Export help for small businesses unveiled
Measures to encourage smaller companies to export more have been unveiled by Business Secretary Vince Cable, as figures showed a widening in the UK's trade deficit in goods and services.
Mr Cable said the UK had "consumed too much and exported too little".
Four new schemes would be created to help firms get access to credit and insure against risk, he said.
Some analysts said the trade figures cast doubt over whether exporters would be able to drive the UK recovery.
The Office for National Statistics had earlier said imports had increased following a rise in orders for aircraft, ahead of a change in VAT.
With exports falling slightly, the trade deficit in goods and services - the difference between the UK's exports and imports - grew to £4.831bn in December, its highest level since August 2005.
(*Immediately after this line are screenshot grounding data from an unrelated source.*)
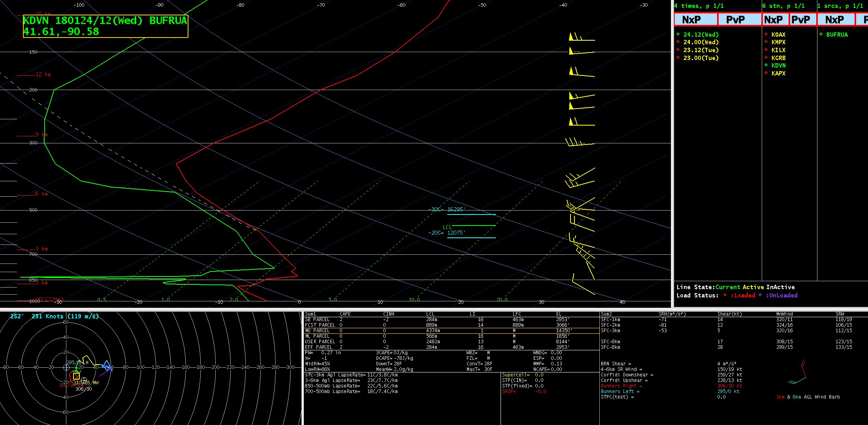Select station KMPX
Viewport: 868px width, 425px height.
coord(778,42)

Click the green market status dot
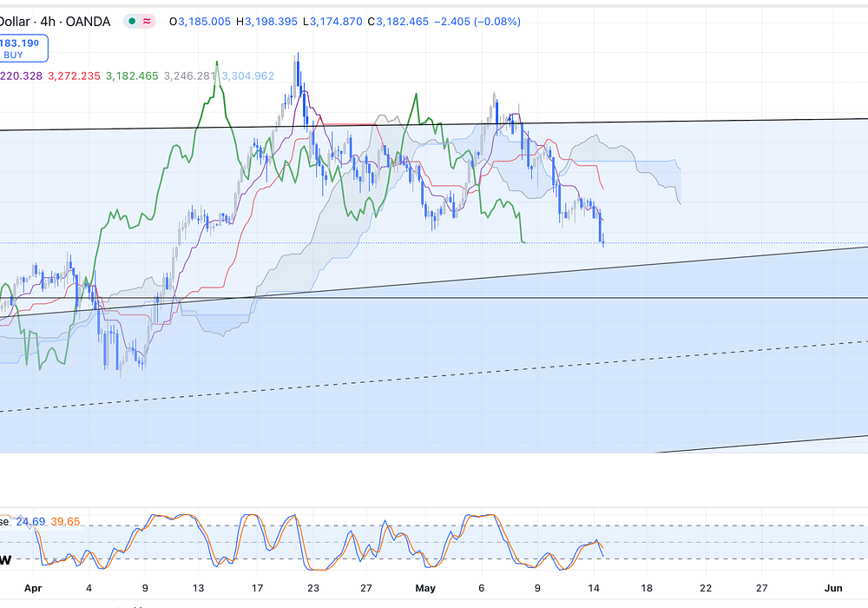pyautogui.click(x=130, y=22)
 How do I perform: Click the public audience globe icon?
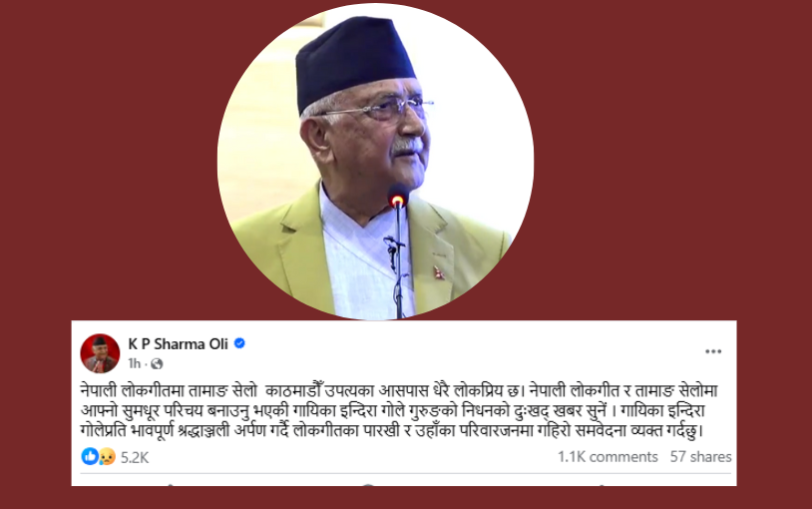tap(157, 364)
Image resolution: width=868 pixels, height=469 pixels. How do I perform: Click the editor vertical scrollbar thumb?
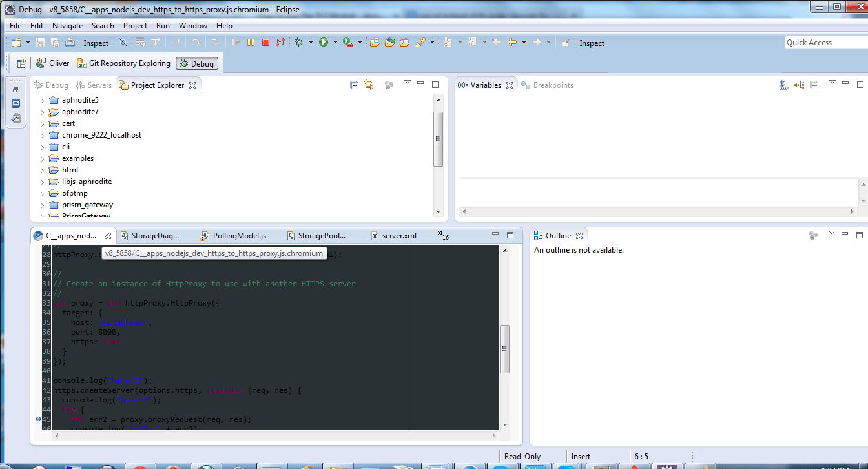[x=505, y=349]
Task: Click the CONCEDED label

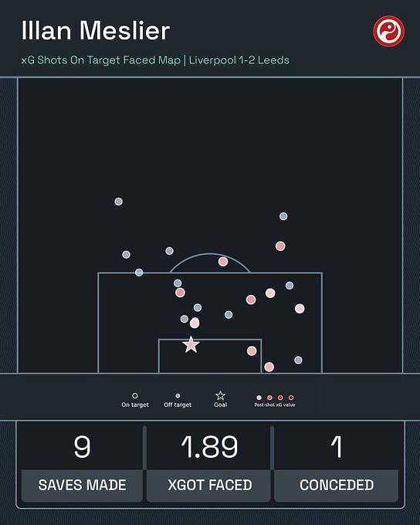Action: 337,485
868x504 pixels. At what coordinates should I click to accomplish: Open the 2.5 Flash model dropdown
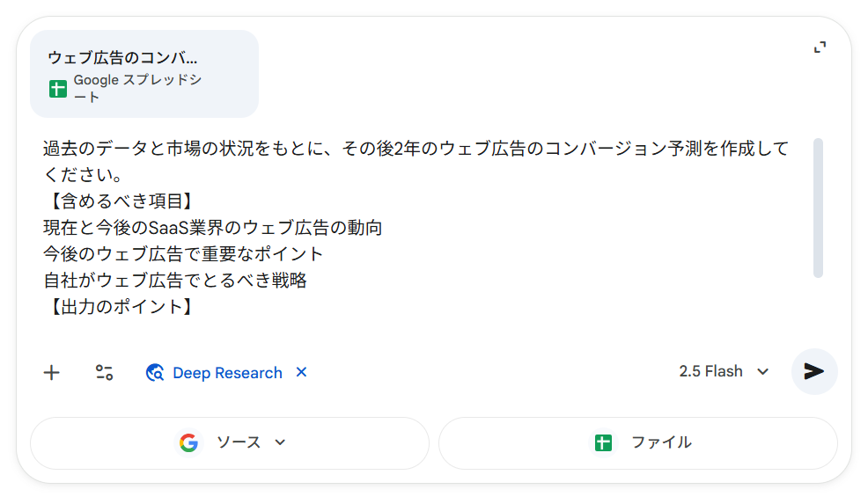point(711,371)
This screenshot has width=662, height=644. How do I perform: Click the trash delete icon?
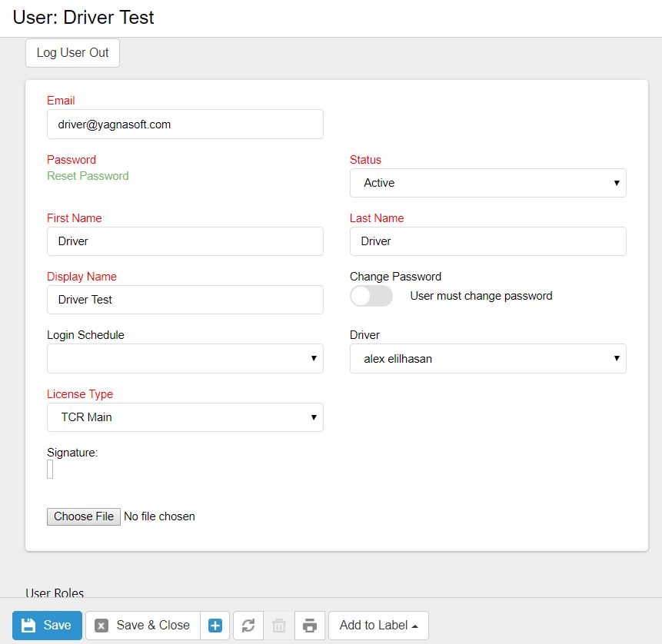click(x=279, y=626)
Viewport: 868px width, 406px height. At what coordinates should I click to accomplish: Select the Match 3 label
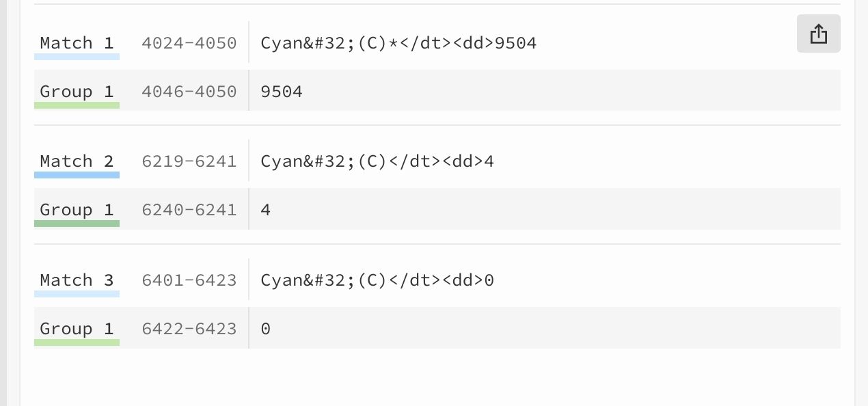pos(77,280)
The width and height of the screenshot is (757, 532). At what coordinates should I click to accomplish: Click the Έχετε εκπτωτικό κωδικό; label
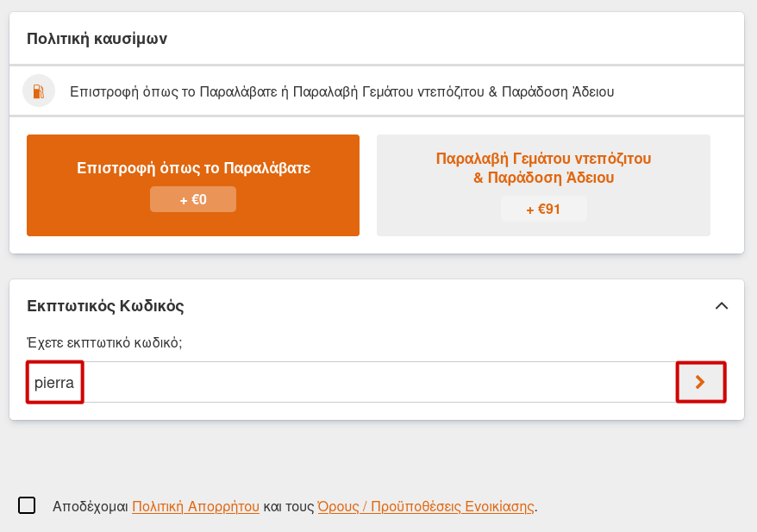pyautogui.click(x=104, y=342)
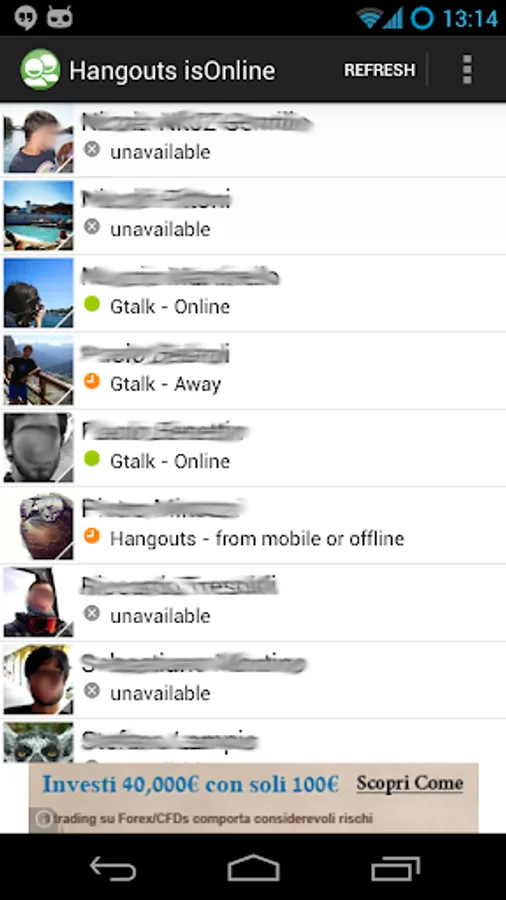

In a statement to the House of Commons, Mr Cable announced a range of new finance and insurance products as part of a Trade and Investment White Paper.
New schemes include:
- an Export Working Capital Scheme
- a Bond Support Scheme
- an extension of the Enterprise Finance Guarantee (EFG) to exporters, offering export finance of up to £1m to small and medium-sized enterprises (SMEs).
Peter Ibbetson, chairman for small business at Royal Bank of Scotland, welcomed the extension of the EFG and said the bank would give it its full support.
"The extension of this scheme to exporters is a welcome step which will be hugely valuable to UK businesses and play an important part in supporting the economic recovery," he said.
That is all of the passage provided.